As they near the bottom of the street Hettie can hear the murmur of the crowd from Hammersmith Broadway. People are lining the road, three deep on either side. All of the shops are closed, their awnings still rolled, their shutters drawn down. Motorcars and omnibuses have pulled over to one side and parked. The clock on the little island in the middle of the road reads a quarter to eleven.

She and Fred skirt the back of the crowd, looking for a place to stand. But as they move further forward, to where the crowd is getting thicker and more difficult to pass, she can sense Fred’s rising unease.

She reaches out and taps him on the arm.“Is here all right?” she says to him. “I don’t think I can go any further in.”

He looks down at her gratefully. “Yes.” He nods. “It’s fine.”

They take their places. The crowd is already silent: hundreds of faces facing hundreds of faces across the empty street.

They move through the crowd until they are wedged so deeply in among black backs that it seems as though they might never move again.

“Well, this won’t do, will it,” hisses Ivy. She is so close that Ada can smell her breath, slightly sour, the musty mothball smell of her dress, the roses she carries, and then, behind that, other bodies: thousands of them and thousands of other rapidly wilting bouquets. For a second, in the overwhelming, rank-sweet smell of the crowd, Ada feels she may faint. She steadies herself, twisting her neck to try to see around a tall man in front of her, but all she can make out is backs and heads and hats. They must be fifteen people away from the front at least. It is impossible to even see the barriers, the crowd is so deep. No one seems to want to speak it out loud, but plenty of people are grumbling about it under their breath.

She turns back to Ivy. “I suppose it will have to do,” she says, with a brightness she doesn’t feel. They should have stayed where they were. They could breathe there at least, and they had a view. It had been her idea to move.

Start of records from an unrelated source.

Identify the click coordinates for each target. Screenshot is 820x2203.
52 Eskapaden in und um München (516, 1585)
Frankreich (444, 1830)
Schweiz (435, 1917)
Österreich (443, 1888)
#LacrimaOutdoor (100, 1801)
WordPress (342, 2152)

Just then there’s a scuffle in the crowd up ahead. Something is happening, closer to the front. For a long time it’s not clear what, until voices start shouting, “Clear a space! Clear a space!” A narrow gangway is carved from the crowd, and two men carry out a young woman, feet first. The woman’s hat falls off her lolling head, and Ada stoops to pick it up. She doesn’t know what to do with it then, so she places it down on the woman’s chest. The hat is a modern one, pretty, one of those that look like a bell, with a small spray of white fabric flowers on the rim.

She touches the young man on his arm. “Will she be all right?”

“She’s fine. Just had a funny turn. Didn’t you, Mary?”

The young woman is stirring now. “It’s all right,” says the man, leaning down. “We’ve got you, Mary love.”

In the wake of the commotion the crowd churns and shifts back into place, then heaves suddenly from behind, as though people at the back had decided to push, all together. For a moment it seems that they will topple, like dominoes, until, as though on a wave, the part of the crowd where they are standing surges forward. Ada and Ivy hold on to each other, and to their flowers, as they find themselves traveling toward the front.

When the crowd has stopped moving, they are standing close to the barriers and have a clear view of the street: of the backs of the policemen, holding back the crowd, legs spread, arms behind their backs, the tips of their helmets shining in the sun; of the large expanse of empty road beyond; and then, on the other side of that, of all the many faces, ranged, expectant, staring back.

Beside her, Ivy is shaking. Ada touches her arm. “You all right, love?”

When Ivy brings her head up it’s clear that she has been laughing. She nods, wiping her eyes. “Couldn’t help it,” she whispers back. “How about that, then? Someone wants us to see.”

“That was funny, all right.” Ada steadies herself. To their right stand a young couple, their young son between them, holding their hands. The man is speaking to his wife and boy in a low voice. “Look at the windows,” he is saying. “Look up at the roofs.”

Ada follows his finger, and what she sees astonishes her. Every window up above is packed with faces, and there are indeed people on the roofs: young men, mostly, though there are women, too, sitting in dangerous-looking positions on windowsills and out on the edges of small balconies. She taps Ivy on the arm and gestures up.